Hugh got in one more lunging thrust. His knife sank in all the way up to the haft directly over the heart.

He felt her dogteeth crunch into his skull. She shook him by the head like a dog might shake a doll. His body dangled. His neck cracked.

He screamed. His scream rose into a shrill squeak.

He sank away, half-conscious.

She dropped him.

Raging, blood spouting from a score of wounds, she picked him up again, this time by his game leg, and shook him violently, shook him until his leg popped in its hip socket. She roared while she gnawed. She was a great cat chewing and subduing a struggling mouse. His game leg cracked.

She dropped him.

Snarling, still spouting blood on all sides, coughing blood, she picked him up again, this time by the rump. She tore out a hunk the size of a buffalo boss and tossed it over her shoulder toward the brown cubs.

Hugh lay limp, sinking away. He thought of the boy Jim, of Bending Reed, of a picture-purty she-rip back in Lancaster, of two boy babies.

Time poured slow—yet space was quick.

The next thing he knew she had fallen on him and lay deadheavy over his hips and legs.

He heard a scrambling in the brush. He heard the voices of men. He heard the grizzly cubs whimpering. He heard two shots.

Dark silence.

Part II • The Crawl

1

A
COLD NOSE
woke him.

He tried opening his eyes; couldn't; found his eyelids crusted shut.

He blinked hard a few times; still couldn't open them; gave up.

The back of his head ached like a stone cracking in heat. His entire back, from high in his neck and across his shoulder blades and through the small of his back and deep into his buttocks, was a slate of tight pain.

The cracking ache and the tight pain was too much. He drifted off into gray sleep.

The cold nose woke him again.

And again he rose up out of gray into wimmering pink consciousness. He blinked hard, once, twice; still couldn't quite uncrack his crusted eyelids.

A dog licking his face? Dogs never licked bearded faces that he remembered.

The cold nose touched him once more, on the brow. And then he knew he wasn't being licked in love. He was being sniffed over.
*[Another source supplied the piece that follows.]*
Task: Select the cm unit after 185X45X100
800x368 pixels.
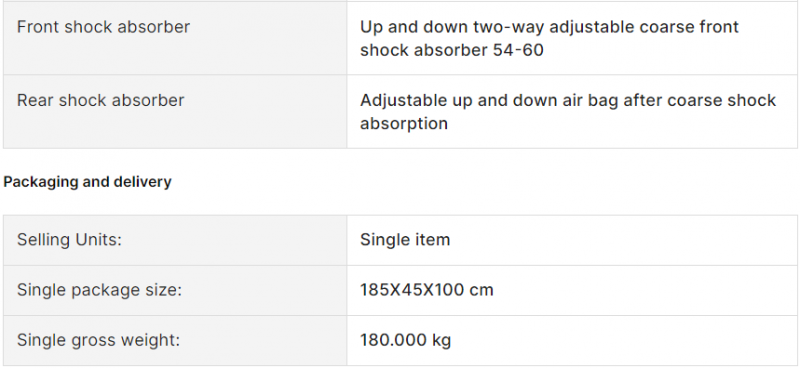Action: pos(482,291)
Hugh concentrated on his crusted eyes, forced all he had into opening them. And after a supreme effort, the stuck lashes parted with little crust-breaking sounds. Blue instantly flooded into his old gray eyes. There was an unusually clear sky overhead. Yellow light was striking up into blue. That meant it was morning. If rust and pink had been sinking away under blueblack it would have been late afternoon. Also a few birds were chirping a little. That proved it was morning. Birds never chirped in the late afternoon in August. At least not that he knew of.

August? Where in tarnation . . . ?

With a jerk Hugh tried to sit up.

The jerk like to killed him. His whole back and his rump and his right leg all three became raging red monsters. He groaned. “Gawd!” His whole chest rumbled with it.

Out of the corner of his eye he saw a bristling whitegray shape jump back. Sight of the jumping whitegray shape kept him from fainting. That whitegray bristling shape had a cold black nose. It was a wolf.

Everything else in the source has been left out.